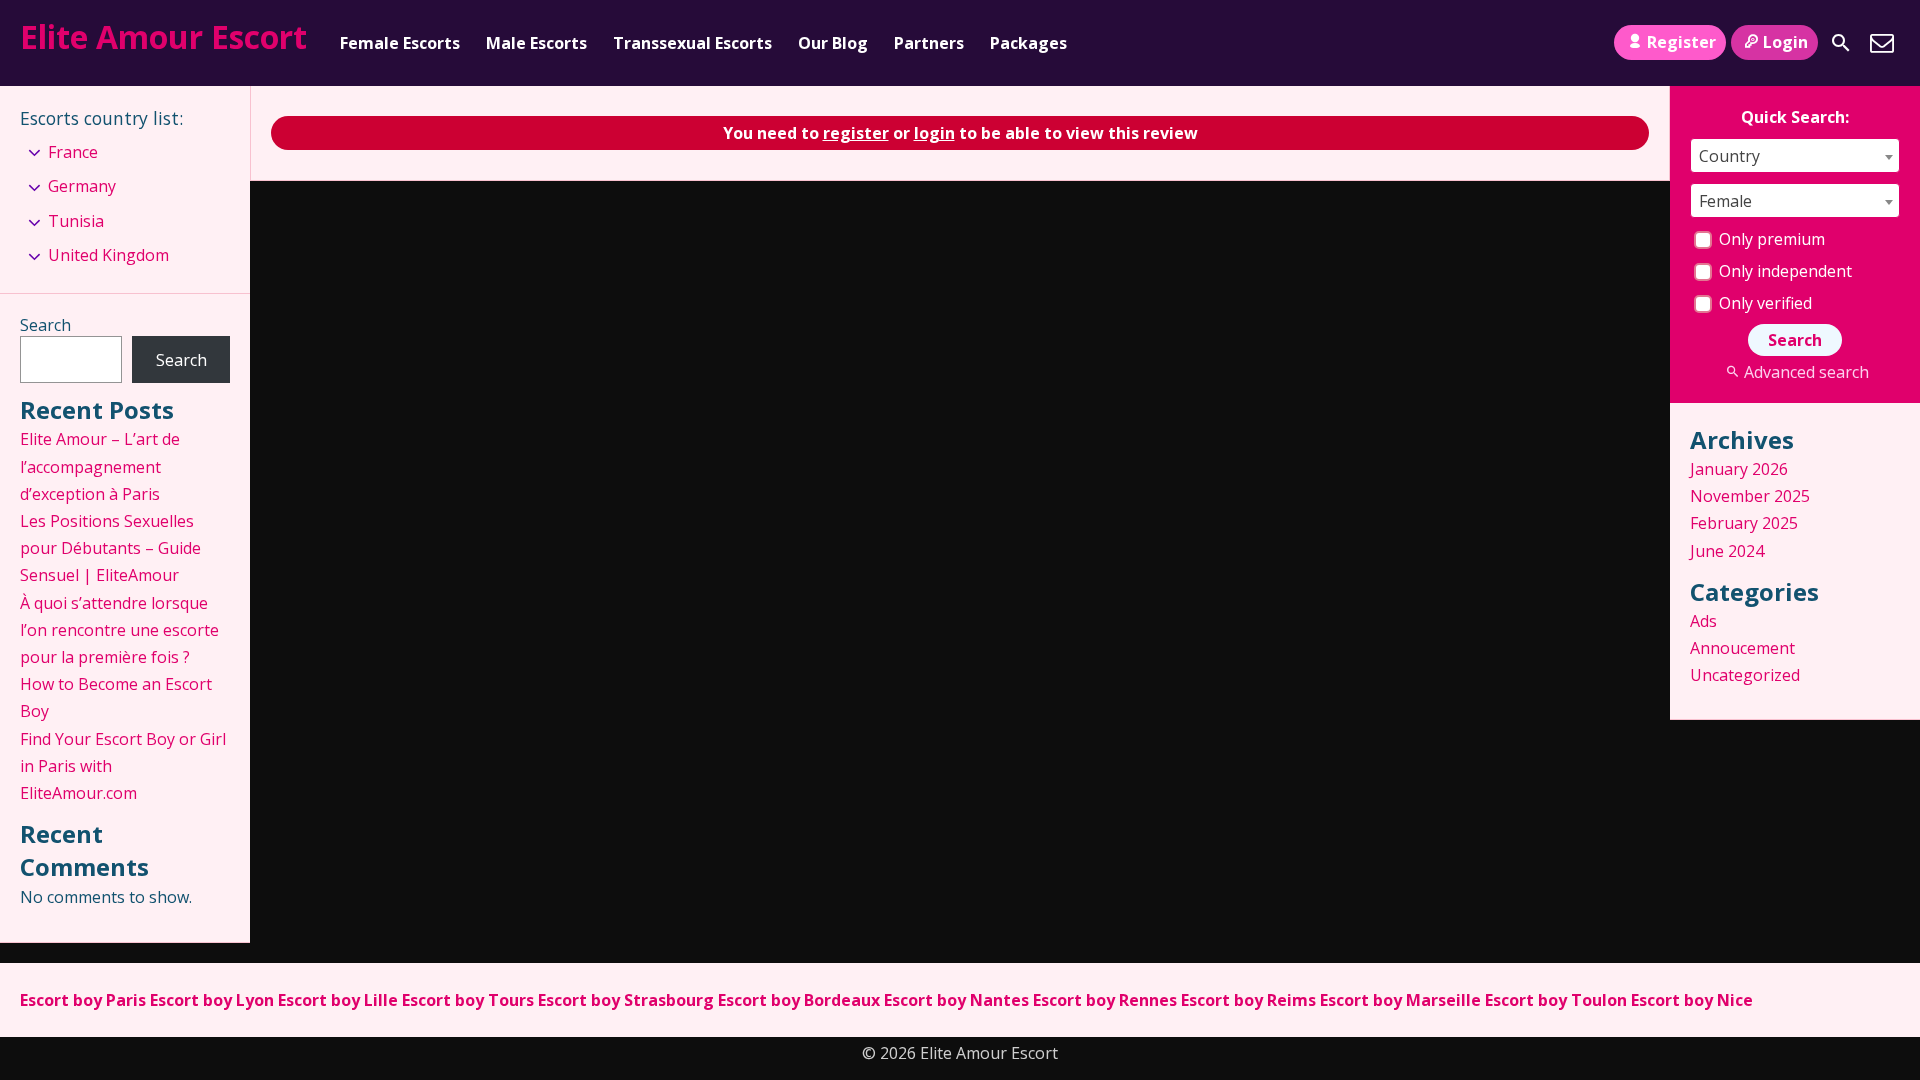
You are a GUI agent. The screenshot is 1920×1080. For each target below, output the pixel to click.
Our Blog (833, 43)
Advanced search (1806, 372)
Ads (1703, 621)
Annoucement (1742, 648)
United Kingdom (108, 255)
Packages (1028, 43)
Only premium (1770, 239)
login (934, 133)
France (73, 152)
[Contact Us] (1882, 43)
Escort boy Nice (1692, 1000)
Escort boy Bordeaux (799, 1000)
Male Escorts (536, 43)
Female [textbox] (1725, 201)
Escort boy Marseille (1400, 1000)
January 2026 (1739, 469)
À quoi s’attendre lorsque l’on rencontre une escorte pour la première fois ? (119, 630)
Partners (929, 43)
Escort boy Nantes (956, 1000)
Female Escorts (400, 43)
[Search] (1841, 43)
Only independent (1783, 271)
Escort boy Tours (468, 1000)
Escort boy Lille (338, 1000)
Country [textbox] (1729, 156)
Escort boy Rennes (1105, 1000)
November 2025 (1750, 496)
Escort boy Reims (1248, 1000)
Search (45, 325)
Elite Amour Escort (163, 36)
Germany (82, 186)
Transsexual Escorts (692, 43)
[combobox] (1795, 155)
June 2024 (1727, 551)
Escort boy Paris (83, 1000)
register (856, 133)
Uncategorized (1745, 675)
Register (1681, 42)
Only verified (1763, 303)
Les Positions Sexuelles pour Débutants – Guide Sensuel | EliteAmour (110, 548)
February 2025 (1744, 523)
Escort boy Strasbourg (626, 1000)
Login (1785, 42)
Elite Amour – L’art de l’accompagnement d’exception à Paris (100, 466)
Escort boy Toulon (1556, 1000)
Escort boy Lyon (212, 1000)
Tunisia (76, 221)
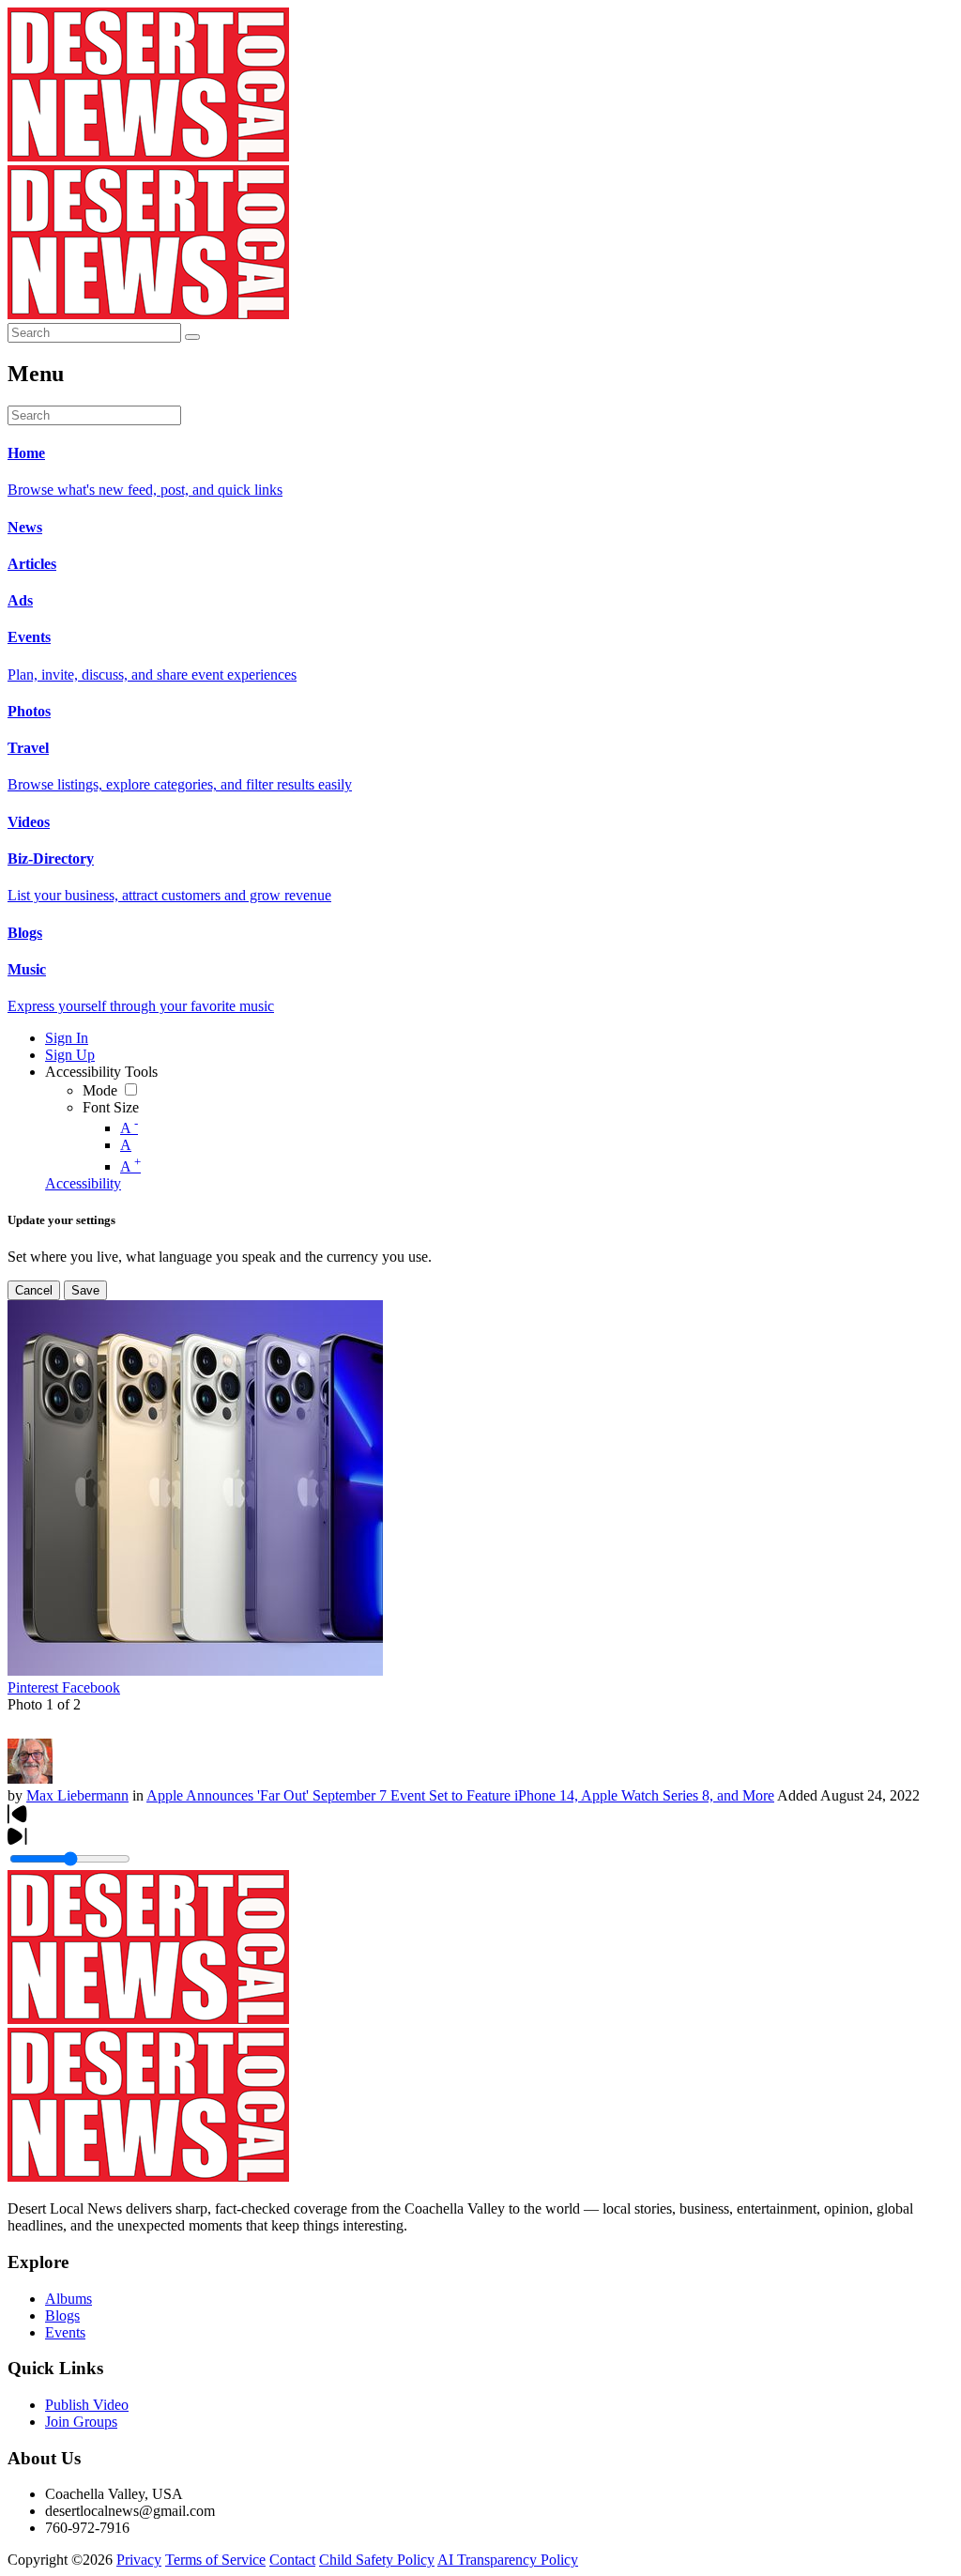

• WORK ORDER: Filter the entries above down to the lines that contain "Only".

• EXERCISE RESPONSE:
Only premium (1770, 239)
Only independent (1783, 271)
Only verified (1763, 303)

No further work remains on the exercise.